--- EXERCISE ---
If a line in the records below holds the word "width", copy it.

------ RECORD EXTRACTS ------

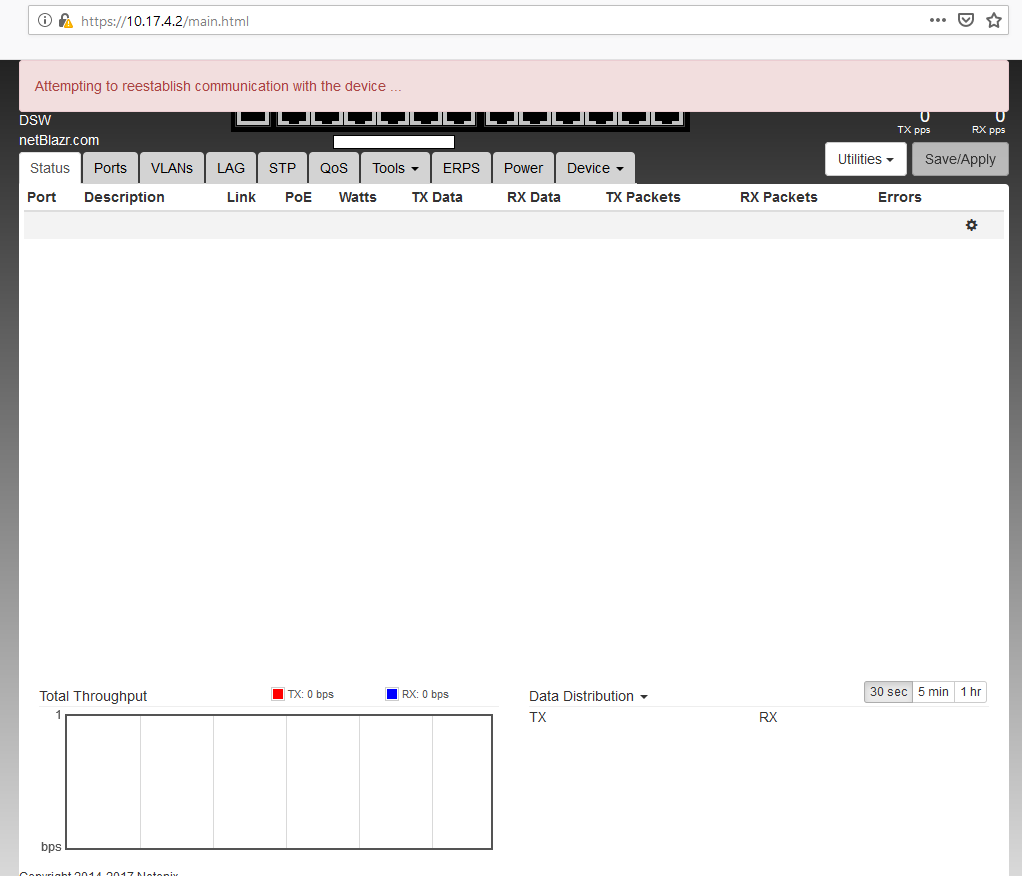Bookmark this page with the star icon

coord(993,20)
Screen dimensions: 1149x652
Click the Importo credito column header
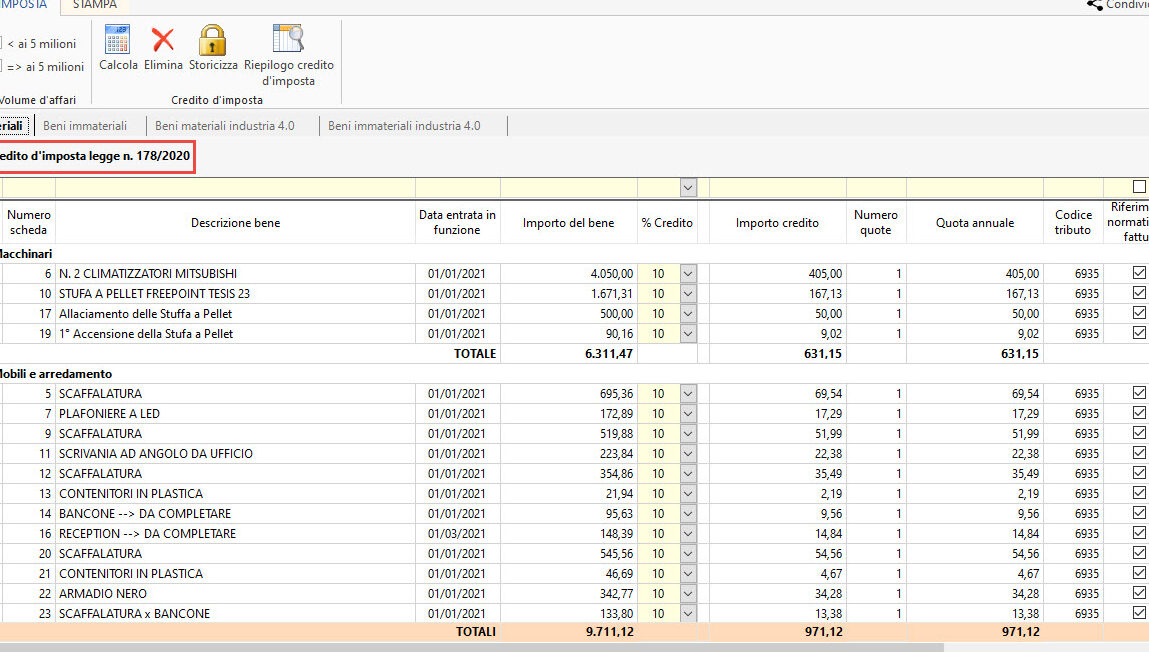(x=777, y=223)
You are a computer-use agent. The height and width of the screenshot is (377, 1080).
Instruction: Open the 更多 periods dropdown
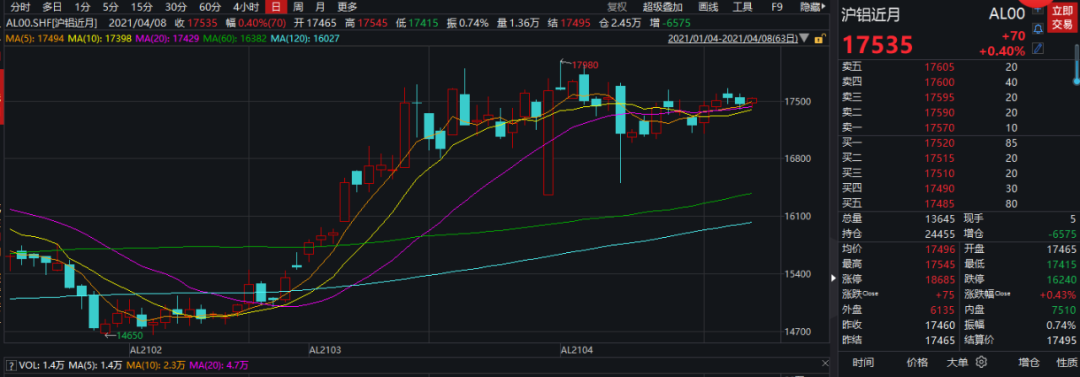pos(347,8)
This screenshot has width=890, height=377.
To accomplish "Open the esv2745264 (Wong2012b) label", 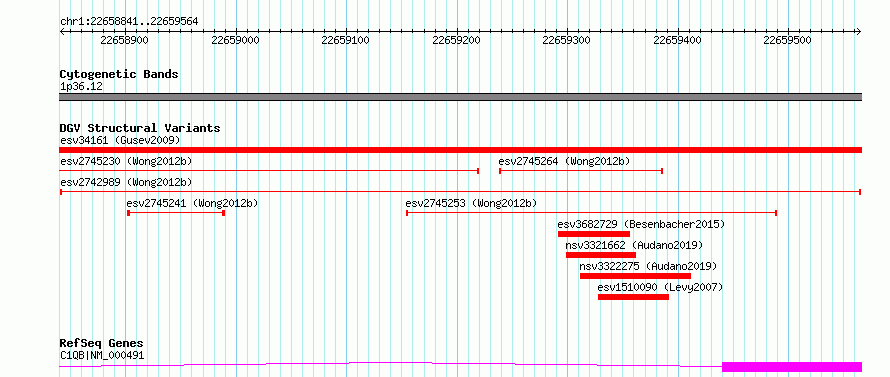I will click(x=564, y=161).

------

--- RESULT ---
You are a computer-use agent. The height and width of the screenshot is (377, 1080).
This screenshot has width=890, height=377.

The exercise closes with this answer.